En ces temps qui courent, les opposants sénégalais, Ousmane Sonko et tchadien, Yaya Dillo Djerou Betchi semblent bien partager quelque chose en commun : ils sont poursuivis, chacun en ce qui le concerne, par la justice dans leur pays respectif. Mais pourquoi et de quelle manière… 

Au Tchad, il a fallu que Yaya Dillo Djerou Betchi déclare sa candidature et qu’il soit soutenu par une vingtaine de partis, tous de l’opposition, pour que la justice se mette à ses trousses. La justice tchadienne, visiblement sous les ordres du Maréchal Déby, n’a mieux fait que de remettre au goût du jour une plainte déposée le 11 mai 2020 auprès du parquet d'instance de N'Djamena suivi d’un mandat d’amener de l’opposant tchadien en date du 8 octobre 2020.

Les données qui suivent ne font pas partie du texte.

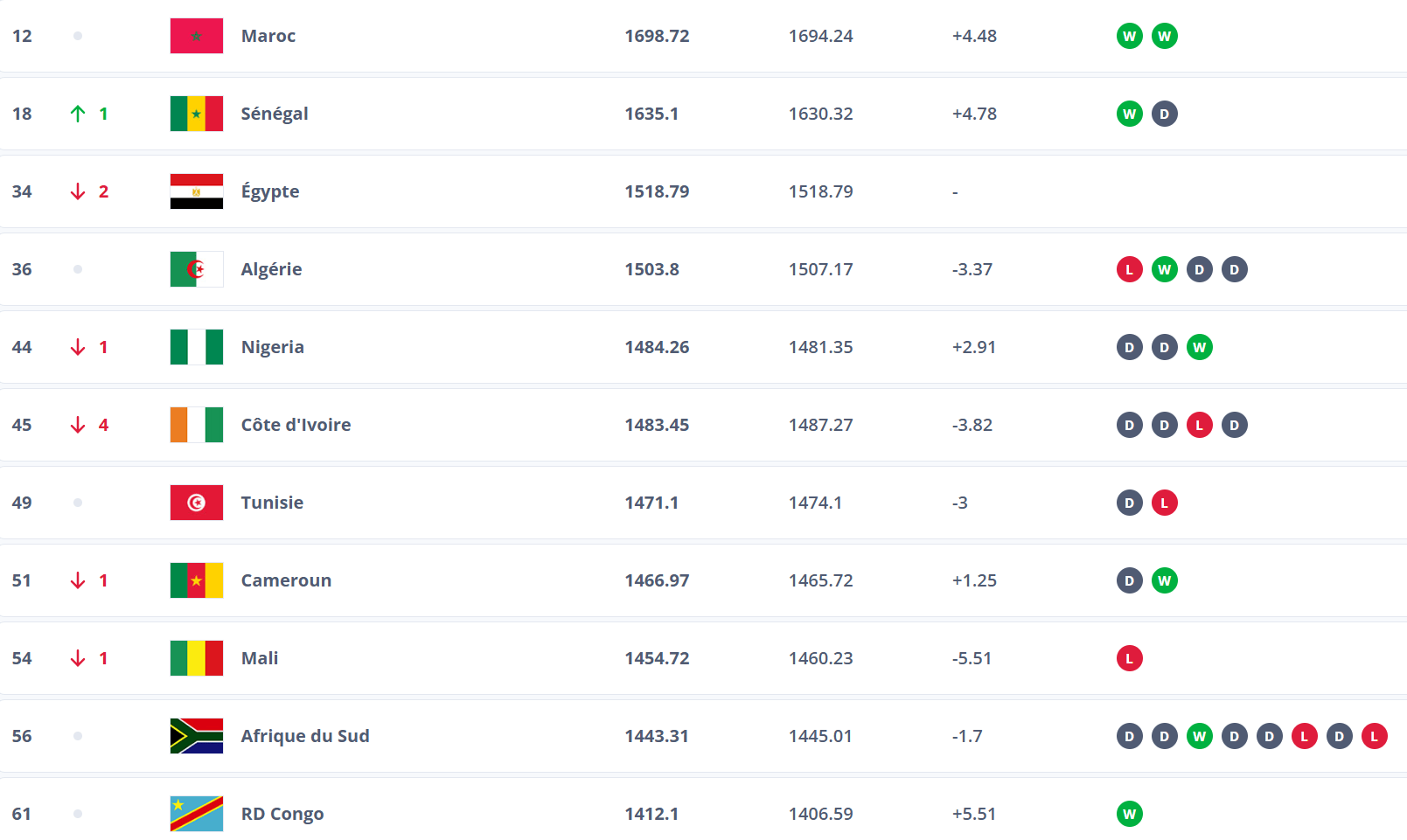Click the RD Congo flag icon

pos(197,814)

«Le mandat n'étant jamais exécuté puisque se trouvant dans une zone difficile d'accès, il a fallu attendre son retour à N'Djamena où le samedi 27 février 2021, les éléments de la sécurité sont allés exécuter le mandat», explique Youssouf Tom le procureur de la République. Résultats: échanges de tirs qui ont causé des morts, des blessés et des dégâts matériels, selon le constat de la police judiciaire. 

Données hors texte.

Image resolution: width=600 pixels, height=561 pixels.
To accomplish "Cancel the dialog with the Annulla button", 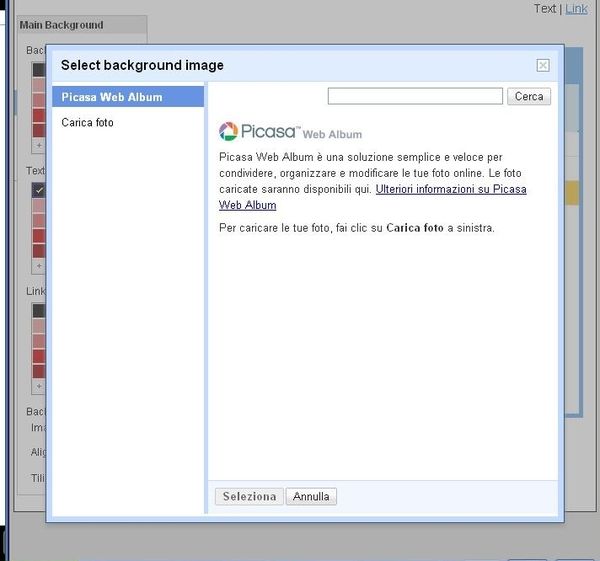I will click(311, 496).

Au Sénégal, Ousmane Sonko, farouche opposant de Macky Sall ne dort presque plus sur ses deux oreilles. Englué dans une affaire de mœurs, le leader de Pastef, à beau clamer un complot politique orchestré par le camp du pouvoir, devra répondre, bon gré malgré, à la justice.

En fait, arrivé troisième sur cinq candidats lors de la dernière élection présidentielle, il est considéré pour bien des partisans du chef de l’Etat comme un empêcheur de tourner en rond. Il est, en quelque sorte, dans la ligne de mire des gouvernants qui entendent, comme se défend Macky Sall, le «réduire à sa plus simple expression», un néant politique. Dans l’un ou l’autre cas, c’est l’indépendance et la crédibilité de la justice qui entrent en jeu. 

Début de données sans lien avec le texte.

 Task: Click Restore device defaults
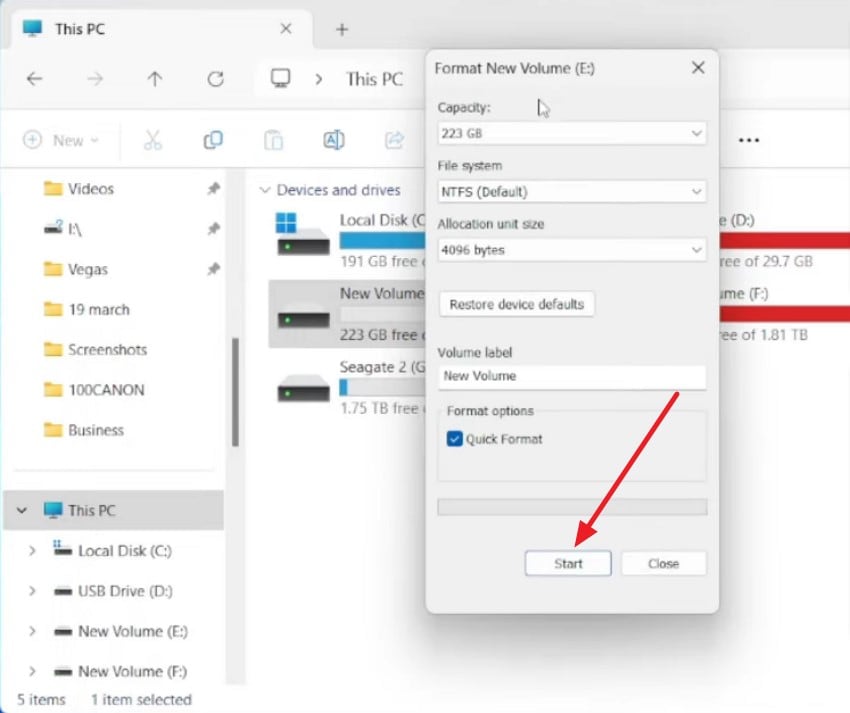pos(516,303)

Ousmane Sonko comme Yaya Dillo ne devraient absolument pas se soustraire à la justice, si ce que l’on leur reproche tient la route. Mais, c’est la manière de mener les choses et les hommes à la tête des institutions qui divisent. Pour la plupart des cas, ceux qui dirigent ces institutions apparaissent plus forts que les institutions elles-mêmes, alors que c’est le contraire qui devait être, comme l’a souligné l’ancien président américain, Barack Obama : «L'Afrique n'a pas besoin d'hommes forts, mais de fortes institutions».

C’est seulement ça qui va garantir l’état de droit et la démocratie en Afrique. Mais, Idriss Déby qui veut vaille que vaille rempiler pour un sixième mandat ferme les yeux devant ces principes. Il voit en Yaya Dillo Djerou un sérieux concurrent, capable de lui voler son juteux fromage pour lequel, il semble être prêt à ligoter toute personne qui tenterait de lui empêcher d’en savourer.

N’en parlons surtout pas du Sénégal. Macky Sall qui a pêché Idrissa Seck des eaux de l’opposition pour en faire son président du Conseil économique, social et environnemental serait dans une logique de baliser le terrain pour un potentiel troisième mandat en 2024. Ce qui est clair, il est extrêmement très difficile de démêler le couscous du sable.